O governo da Jordânia condenou a aprovação do primeiro-ministro israelense Benjamin Netanyahu de um novo plano de assentamentos na Cisjordânia e suas declarações "extremistas e racistas" sobre sua rejeição à possibilidade de um Estado palestino.

O porta-voz do Ministério das Relações Exteriores da Jordânia, Fuad al-Majali, disse que essa decisão e suas declarações "são uma violação flagrante do direito internacional, minam a solução de dois estados e são um ataque ao direito inalienável do povo palestino de estabelecer seu estado independente e soberano nas fronteiras de 1967, com Jerusalém ocupada como sua capital".

Ele expressou a "rejeição e condenação absolutas" de Amã ao plano de assentamento, que prevê a construção de mais de 3.000 unidades habitacionais e, portanto, dividiria a Cisjordânia em duas, separando-a de Jerusalém Oriental, antes de insistir que é "uma clara violação" das resoluções do Conselho de Segurança da ONU, de acordo com uma declaração publicada pelo ministério em sua conta no site de rede social X.

Al Majali lembrou que "Israel não tem soberania sobre os Territórios Palestinos Ocupados" e alertou contra o impacto das "políticas expansionistas contínuas do governo israelense extremista e suas medidas ilegais na Cisjordânia ocupada", ao mesmo tempo em que criticou Netanyahu e vários de seus ministros por "incitarem ciclos de violência e conflito na região, ameaçando a paz e a segurança regional e internacional".

O documento conclamou a comunidade internacional a "assumir suas responsabilidades legais e morais e forçar Israel e seu governo extremista a interromper sua agressão contra Gaza, sua perigosa escalada na Cisjordânia ocupada e as declarações inflamadas de suas autoridades".

"Pedimos à comunidade internacional que dê a proteção necessária ao povo palestino e concretize seu direito legítimo de estabelecer um Estado independente em seu território nacional, pois essa é a única maneira de alcançar uma paz justa e abrangente que garanta a segurança e a estabilidade na região", acrescentou.

Netanyahu disse, após assinar o plano de assentamento E1, que as autoridades israelenses "disseram que não haveria Estado palestino e, de fato, não haverá Estado palestino". "Esse lugar pertence a nós", disse ele, em meio ao crescente reconhecimento internacional do Estado palestino.

Em resposta, o porta-voz da presidência palestina, Nabil Abou Rudeina, enfatizou que a Palestina como um Estado, com Jerusalém Oriental como sua capital, "é inevitável, de acordo com a solução de dois Estados e resoluções de legitimidade internacional", e reiterou que seu estabelecimento "é fundamental para a paz e a estabilidade na região, pois não pode haver paz e segurança sem ela".

O plano recebeu a aprovação final do Ministério da Defesa em agosto.

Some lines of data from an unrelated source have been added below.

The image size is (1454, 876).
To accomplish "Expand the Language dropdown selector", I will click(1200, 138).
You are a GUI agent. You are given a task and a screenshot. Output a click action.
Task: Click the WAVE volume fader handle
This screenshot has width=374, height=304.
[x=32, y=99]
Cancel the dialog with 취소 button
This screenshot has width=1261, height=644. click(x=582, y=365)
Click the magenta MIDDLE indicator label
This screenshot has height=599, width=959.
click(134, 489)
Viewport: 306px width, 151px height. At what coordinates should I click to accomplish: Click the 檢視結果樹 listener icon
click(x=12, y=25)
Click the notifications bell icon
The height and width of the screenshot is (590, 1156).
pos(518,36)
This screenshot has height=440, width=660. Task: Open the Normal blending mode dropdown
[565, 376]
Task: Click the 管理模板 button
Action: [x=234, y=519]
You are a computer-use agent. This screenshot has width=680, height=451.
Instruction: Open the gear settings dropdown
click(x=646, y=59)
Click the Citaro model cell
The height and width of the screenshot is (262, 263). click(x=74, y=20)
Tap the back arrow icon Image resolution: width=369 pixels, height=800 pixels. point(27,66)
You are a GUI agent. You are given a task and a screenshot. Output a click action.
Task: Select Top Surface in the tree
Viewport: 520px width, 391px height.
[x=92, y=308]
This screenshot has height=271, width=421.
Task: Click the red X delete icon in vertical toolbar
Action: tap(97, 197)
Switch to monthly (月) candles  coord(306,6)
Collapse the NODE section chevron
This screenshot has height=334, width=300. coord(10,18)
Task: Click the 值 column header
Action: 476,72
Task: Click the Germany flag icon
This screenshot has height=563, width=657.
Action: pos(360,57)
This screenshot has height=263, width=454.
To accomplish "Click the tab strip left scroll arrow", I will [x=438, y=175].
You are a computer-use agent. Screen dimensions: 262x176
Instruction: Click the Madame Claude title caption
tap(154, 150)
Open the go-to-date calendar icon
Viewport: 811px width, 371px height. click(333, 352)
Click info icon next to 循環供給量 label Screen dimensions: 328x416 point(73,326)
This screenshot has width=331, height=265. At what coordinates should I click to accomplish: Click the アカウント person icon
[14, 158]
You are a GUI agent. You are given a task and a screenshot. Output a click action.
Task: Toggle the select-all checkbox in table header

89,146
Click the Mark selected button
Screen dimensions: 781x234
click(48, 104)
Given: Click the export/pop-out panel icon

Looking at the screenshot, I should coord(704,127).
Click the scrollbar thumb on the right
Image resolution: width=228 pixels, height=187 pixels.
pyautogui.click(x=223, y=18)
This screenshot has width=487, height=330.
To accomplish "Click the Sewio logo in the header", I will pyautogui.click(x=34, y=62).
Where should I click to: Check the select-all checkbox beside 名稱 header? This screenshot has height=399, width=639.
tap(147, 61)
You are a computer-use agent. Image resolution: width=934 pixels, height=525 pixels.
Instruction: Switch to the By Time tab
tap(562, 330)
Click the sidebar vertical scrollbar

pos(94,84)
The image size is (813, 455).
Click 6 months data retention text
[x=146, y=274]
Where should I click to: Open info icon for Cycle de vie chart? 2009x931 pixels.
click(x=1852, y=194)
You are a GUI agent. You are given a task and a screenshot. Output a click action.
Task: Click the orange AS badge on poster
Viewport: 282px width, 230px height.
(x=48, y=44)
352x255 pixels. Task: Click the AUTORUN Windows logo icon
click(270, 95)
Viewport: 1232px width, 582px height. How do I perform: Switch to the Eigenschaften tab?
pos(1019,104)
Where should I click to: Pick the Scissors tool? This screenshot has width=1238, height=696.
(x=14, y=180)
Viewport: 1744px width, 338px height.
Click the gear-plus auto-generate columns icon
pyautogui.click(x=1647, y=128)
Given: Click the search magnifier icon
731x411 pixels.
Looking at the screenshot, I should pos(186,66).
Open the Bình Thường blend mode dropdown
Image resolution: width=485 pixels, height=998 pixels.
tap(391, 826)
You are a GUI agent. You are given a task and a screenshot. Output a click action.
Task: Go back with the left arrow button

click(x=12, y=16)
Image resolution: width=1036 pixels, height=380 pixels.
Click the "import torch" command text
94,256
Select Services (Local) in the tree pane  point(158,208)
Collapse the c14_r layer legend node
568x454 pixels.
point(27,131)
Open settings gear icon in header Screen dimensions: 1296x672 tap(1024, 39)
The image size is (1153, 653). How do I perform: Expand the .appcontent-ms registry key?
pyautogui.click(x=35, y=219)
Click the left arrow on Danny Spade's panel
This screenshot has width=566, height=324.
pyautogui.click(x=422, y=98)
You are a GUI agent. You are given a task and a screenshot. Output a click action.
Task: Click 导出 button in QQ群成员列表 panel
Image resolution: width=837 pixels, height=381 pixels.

É um plano de desenvolvimento urbano controverso que abrange cerca de doze quilômetros quadrados - apelidado de área E1 - e conecta Jerusalém Oriental ao assentamento de Maale Adumim. A ideia é dobrar sua população com até 35.000 novos residentes nos próximos anos.

Sua construção dividiria a Cisjordânia em duas, uma ao norte e outra ao sul, tornando quase impossível a criação de um estado palestino conectado, como o próprio Smotrich comemorou há uma semana quando apresentou o plano, agora aprovado por um comitê do Ministério da Defesa.